[Saved data entries]
****************

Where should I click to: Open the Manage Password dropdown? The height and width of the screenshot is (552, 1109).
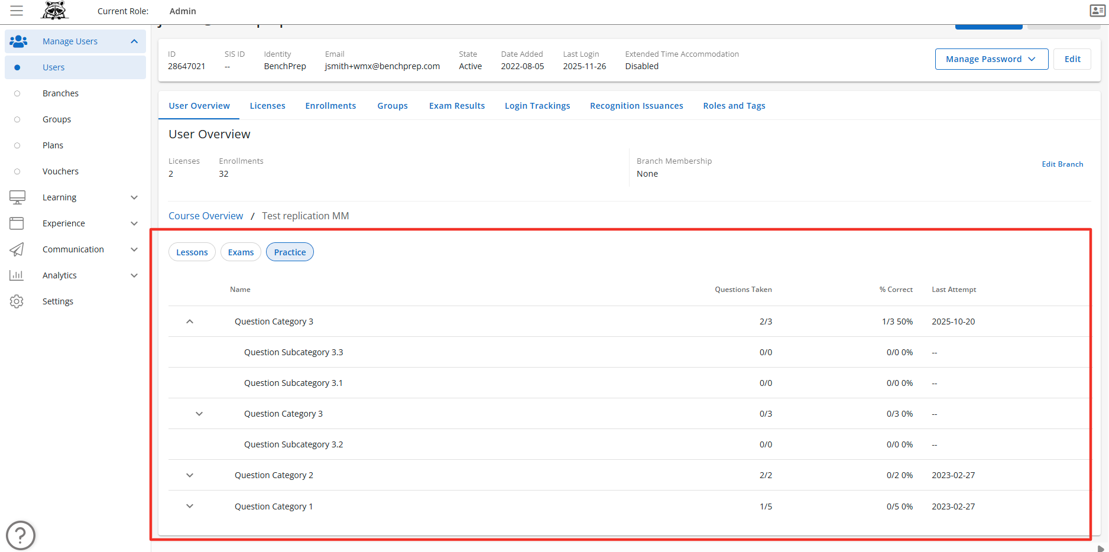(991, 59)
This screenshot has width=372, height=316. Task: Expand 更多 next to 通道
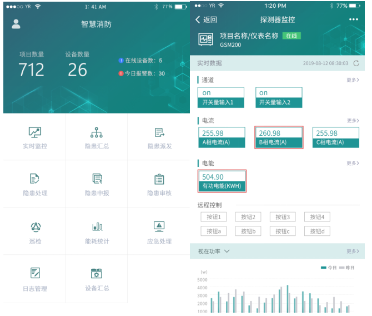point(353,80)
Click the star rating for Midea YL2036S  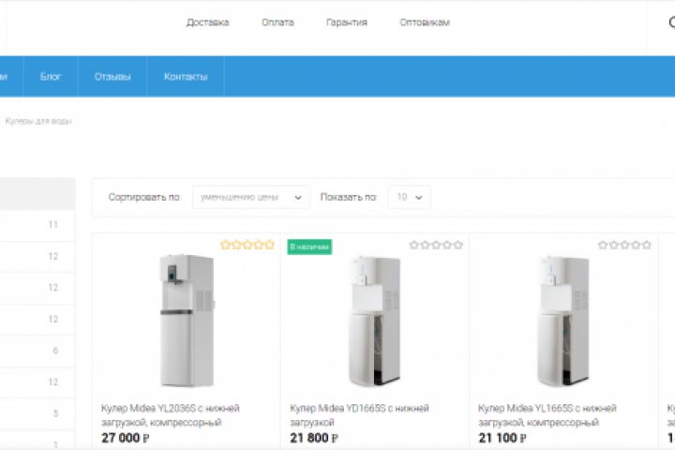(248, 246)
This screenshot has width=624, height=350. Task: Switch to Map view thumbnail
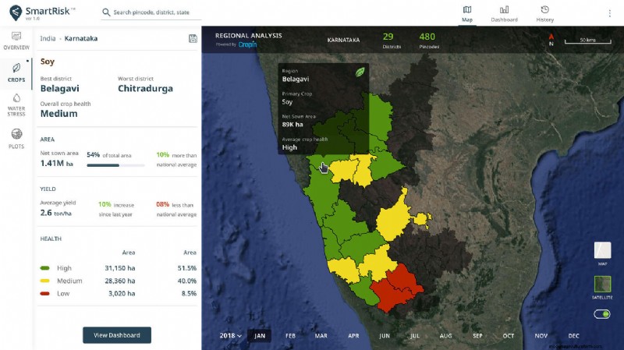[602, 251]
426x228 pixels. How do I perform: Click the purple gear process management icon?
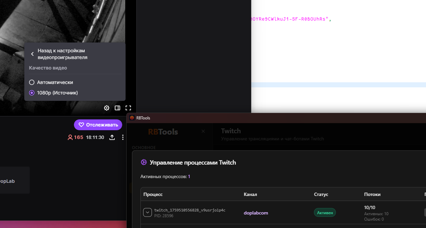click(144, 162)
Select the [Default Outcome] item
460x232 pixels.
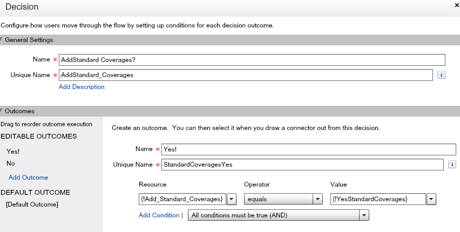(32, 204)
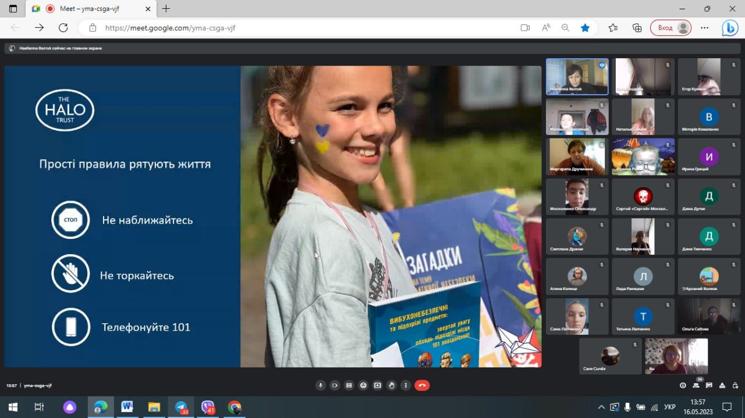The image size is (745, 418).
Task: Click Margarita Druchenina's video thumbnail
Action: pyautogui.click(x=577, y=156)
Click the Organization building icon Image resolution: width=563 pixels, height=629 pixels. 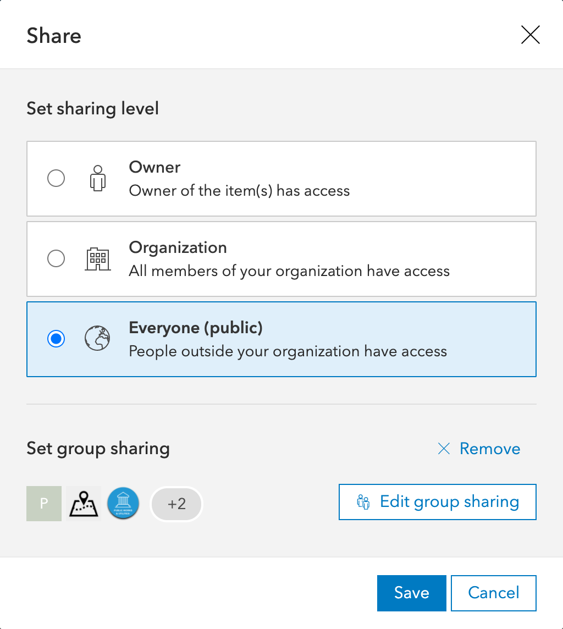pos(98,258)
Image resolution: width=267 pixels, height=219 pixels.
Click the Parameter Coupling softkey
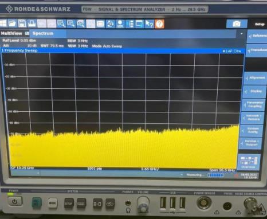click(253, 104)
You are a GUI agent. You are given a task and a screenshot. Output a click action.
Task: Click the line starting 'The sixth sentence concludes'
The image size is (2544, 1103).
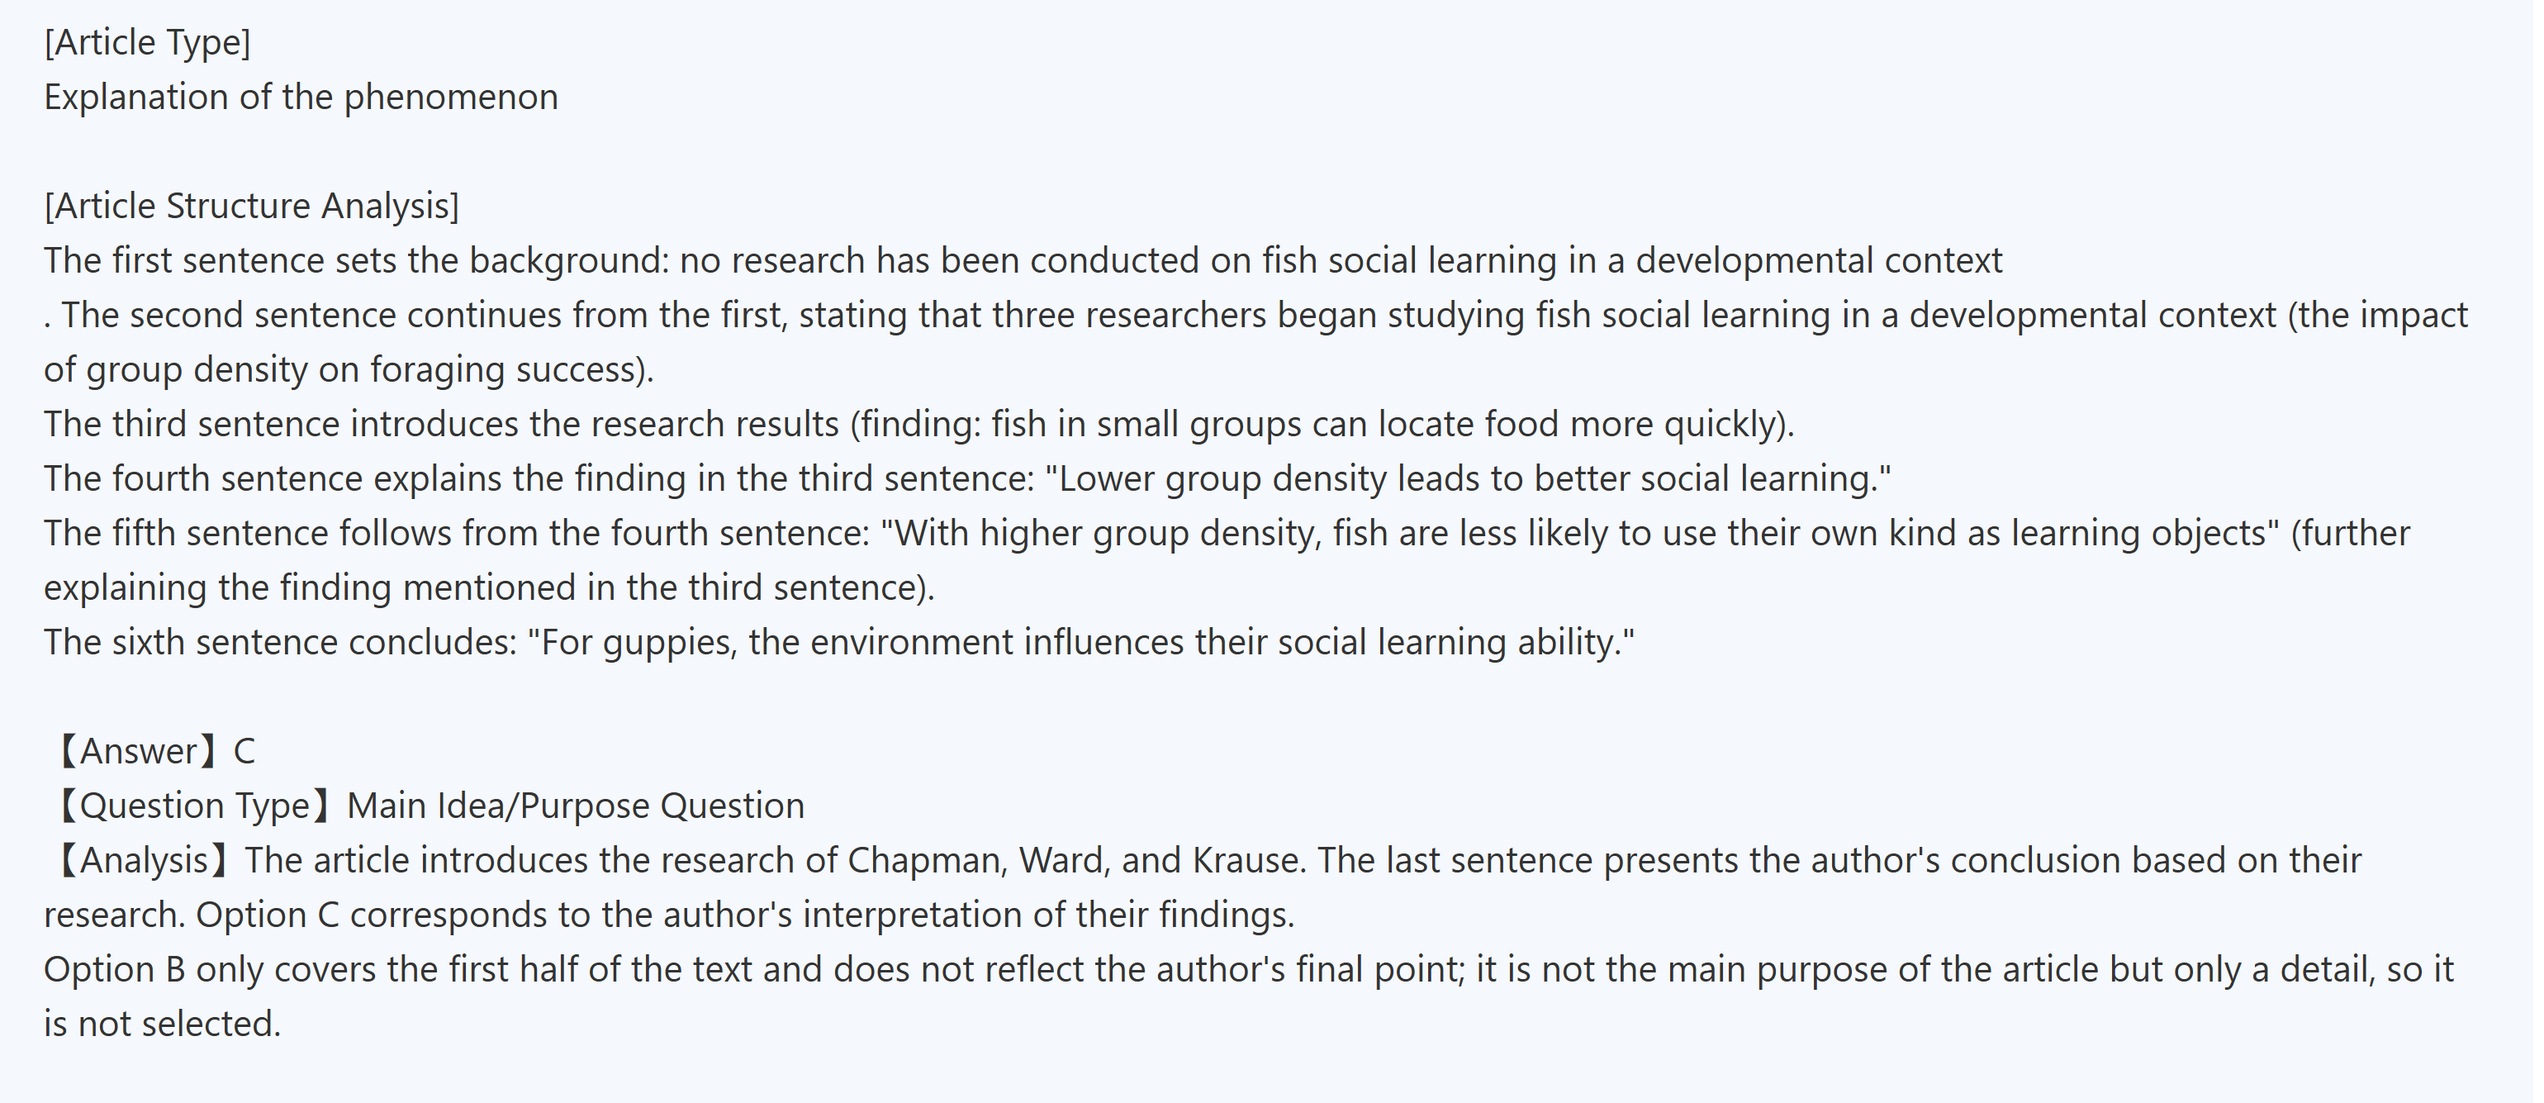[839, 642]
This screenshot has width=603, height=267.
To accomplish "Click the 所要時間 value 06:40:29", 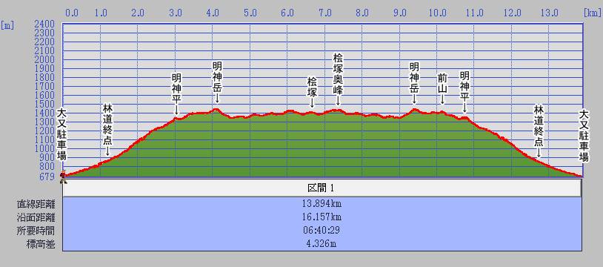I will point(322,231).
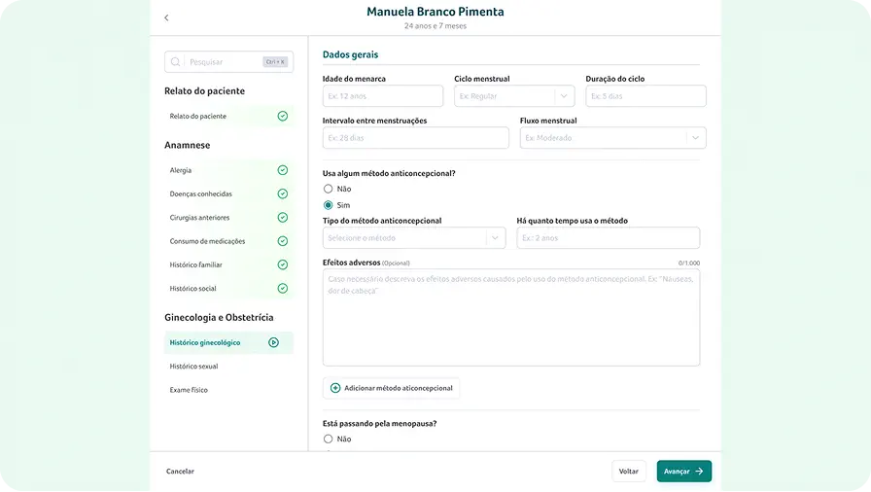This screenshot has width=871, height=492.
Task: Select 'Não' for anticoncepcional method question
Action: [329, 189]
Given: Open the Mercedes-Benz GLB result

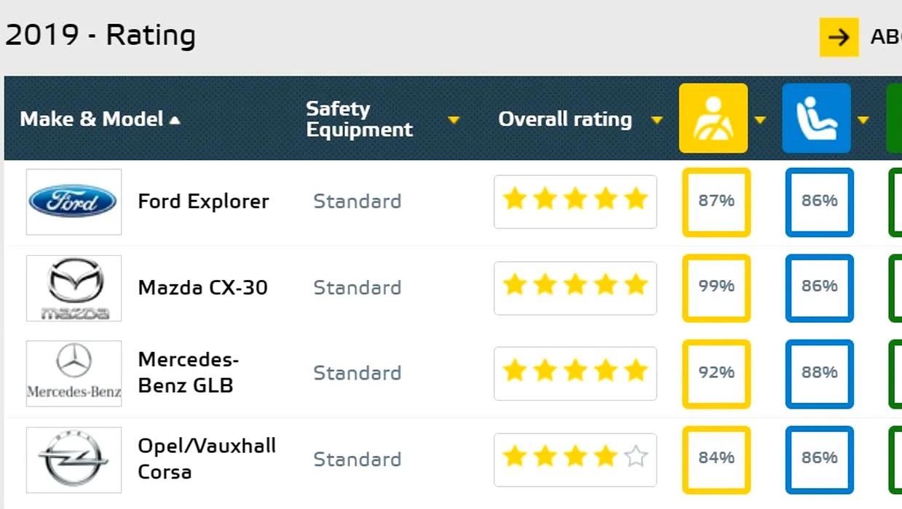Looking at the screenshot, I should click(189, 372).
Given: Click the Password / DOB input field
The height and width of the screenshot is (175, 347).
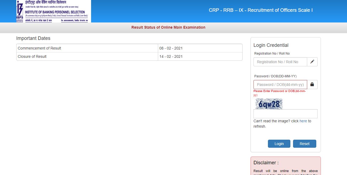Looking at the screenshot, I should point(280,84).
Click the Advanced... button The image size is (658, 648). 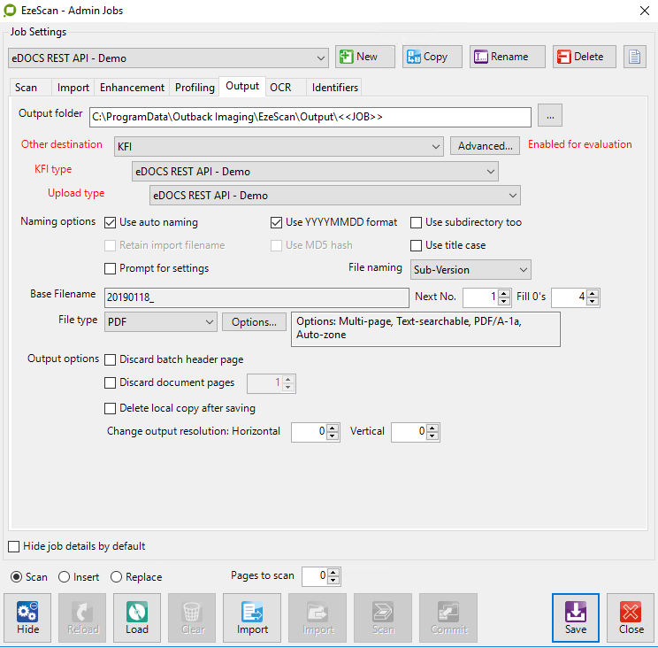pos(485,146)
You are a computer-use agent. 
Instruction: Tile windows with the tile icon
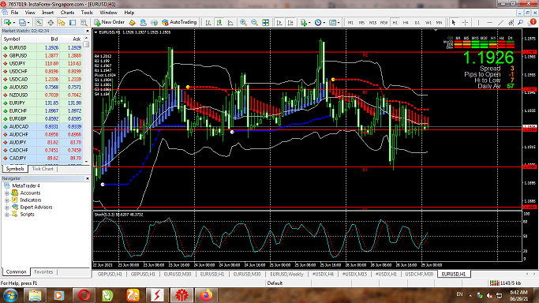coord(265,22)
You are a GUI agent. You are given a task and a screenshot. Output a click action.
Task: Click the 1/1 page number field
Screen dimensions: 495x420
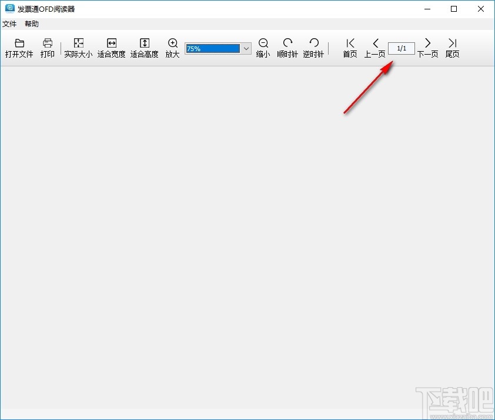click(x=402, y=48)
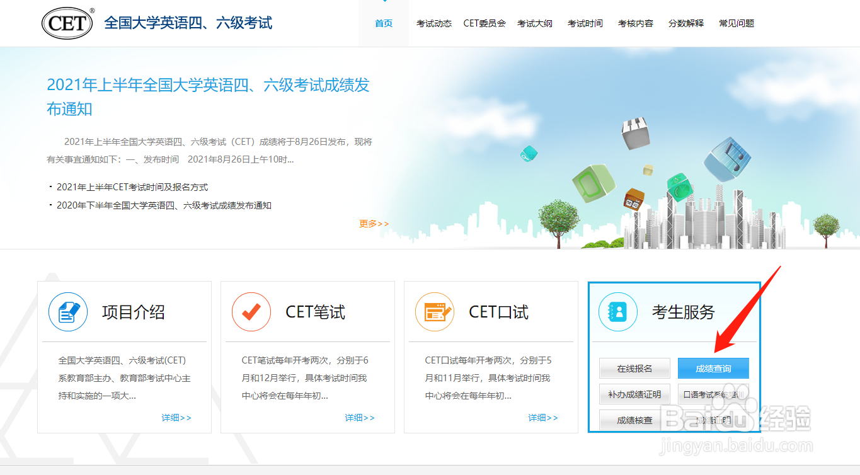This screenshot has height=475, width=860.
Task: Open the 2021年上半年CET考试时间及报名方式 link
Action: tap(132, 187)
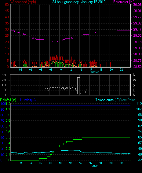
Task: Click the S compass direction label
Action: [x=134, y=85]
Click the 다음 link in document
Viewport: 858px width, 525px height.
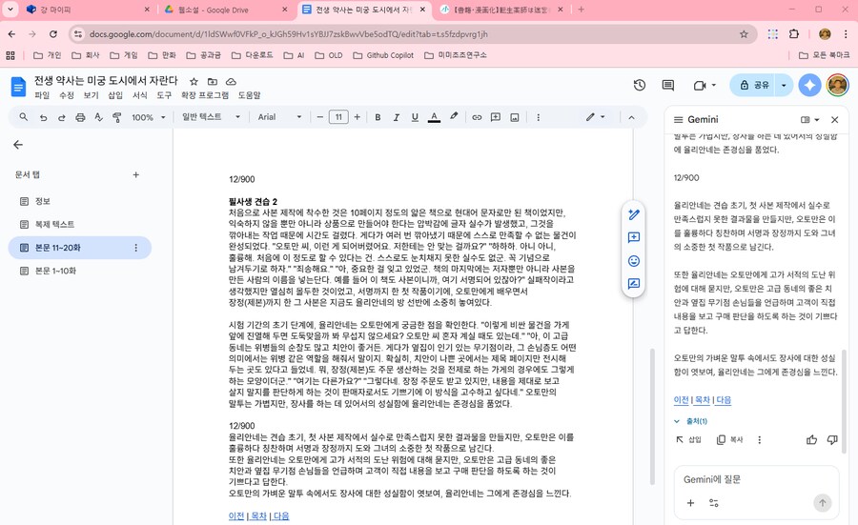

****************

- **PROBLEM TO SOLVE**: Look through the entries above. Extract each line with the word "field".

- **SOLUTION TO THIS TASK**:
Given: Click the Password / DOB input field
Task: Click the 1/1 page number field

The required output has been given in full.